Quartier maritime (Molenbeek)

Ici, il s’agit du projet le moins abouti, car probablement trop récent encore, mais aussi parce que l’isolement des habitants y est particulièrement lourd. Les logements sociaux de ce quartier s’insèrent dans un tissu urbain à caractère économique, où les espaces publics existants sont laissés à l’abandon. Des habitants ont proposé un programme de revitalisation, de gestion et d’occupation. Un contrat de quartier a été adopté l’année dernière mais la démarche est plus longue. Ici aussi, une «vraie-fausse» enquête publique va être menée (elle est en gestation).
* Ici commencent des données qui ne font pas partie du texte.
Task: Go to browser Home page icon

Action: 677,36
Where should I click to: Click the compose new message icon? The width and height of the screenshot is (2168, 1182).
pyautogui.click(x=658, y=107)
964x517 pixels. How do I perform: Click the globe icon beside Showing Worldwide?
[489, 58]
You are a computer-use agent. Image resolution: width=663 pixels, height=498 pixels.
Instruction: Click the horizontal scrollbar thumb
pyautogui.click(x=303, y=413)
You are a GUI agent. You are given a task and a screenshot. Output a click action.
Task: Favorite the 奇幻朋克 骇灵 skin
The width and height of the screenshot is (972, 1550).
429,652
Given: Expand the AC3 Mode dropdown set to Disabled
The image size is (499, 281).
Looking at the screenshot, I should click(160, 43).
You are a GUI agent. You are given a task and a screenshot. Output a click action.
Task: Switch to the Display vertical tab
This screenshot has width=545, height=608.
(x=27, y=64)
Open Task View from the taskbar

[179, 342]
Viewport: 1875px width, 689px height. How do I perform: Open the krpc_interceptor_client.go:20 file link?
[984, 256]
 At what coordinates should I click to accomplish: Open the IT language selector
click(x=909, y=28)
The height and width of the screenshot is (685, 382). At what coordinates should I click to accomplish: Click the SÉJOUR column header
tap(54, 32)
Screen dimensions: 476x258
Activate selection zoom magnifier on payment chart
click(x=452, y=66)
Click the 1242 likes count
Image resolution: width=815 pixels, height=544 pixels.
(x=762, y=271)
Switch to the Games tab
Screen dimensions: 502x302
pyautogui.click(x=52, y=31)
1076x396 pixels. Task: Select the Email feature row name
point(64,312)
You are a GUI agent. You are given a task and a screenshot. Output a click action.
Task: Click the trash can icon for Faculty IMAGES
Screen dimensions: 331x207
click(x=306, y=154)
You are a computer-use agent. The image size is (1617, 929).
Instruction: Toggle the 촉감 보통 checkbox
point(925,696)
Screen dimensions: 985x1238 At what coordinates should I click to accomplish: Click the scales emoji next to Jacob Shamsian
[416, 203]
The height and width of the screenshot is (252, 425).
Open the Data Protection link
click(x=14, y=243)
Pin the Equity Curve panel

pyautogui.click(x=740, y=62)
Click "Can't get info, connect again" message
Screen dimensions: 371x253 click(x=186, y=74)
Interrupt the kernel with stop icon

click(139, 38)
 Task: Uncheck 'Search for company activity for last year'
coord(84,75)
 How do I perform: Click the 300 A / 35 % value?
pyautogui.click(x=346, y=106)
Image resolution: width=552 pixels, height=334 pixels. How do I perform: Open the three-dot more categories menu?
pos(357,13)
Il s’agira d’abord de tisser des liens entre les habitants et les inciter à sortir de leur isolement, en leur démontrant l’intérêt de pareilles initiatives pour leur bien-être…

Comme on le voit dans ces quatre exemples, l’idée de base est de permettre aux habitants de s’approprier des projets. « Notre but est de leur donner des outils pour mener à bien leurs projets , de les diriger vers les structures qui pourront leur apporter un soutien soit logistique , soit financier , soit pratique . Mais ces habitants gardent toujours la mainmise sur les projets : ce sont eux qui les font vivre sur le terrain , nous les aidons simplement à les lancer . Lorsqu’ils auront toutes les connaissances nécessaires , ils continueront par eux mêmes , tout en sachant où s’adresser en cas de problème », conclut Nicole Purnôde.
L’association vient de lancer un nouvel appel à des projets sur la mobilité, que ce soit dans la ville, dans son corps, vers les autres. Gageons que le succès sera au rendez-vous, afin que Bruxelles soit vraiment une capitale en santé!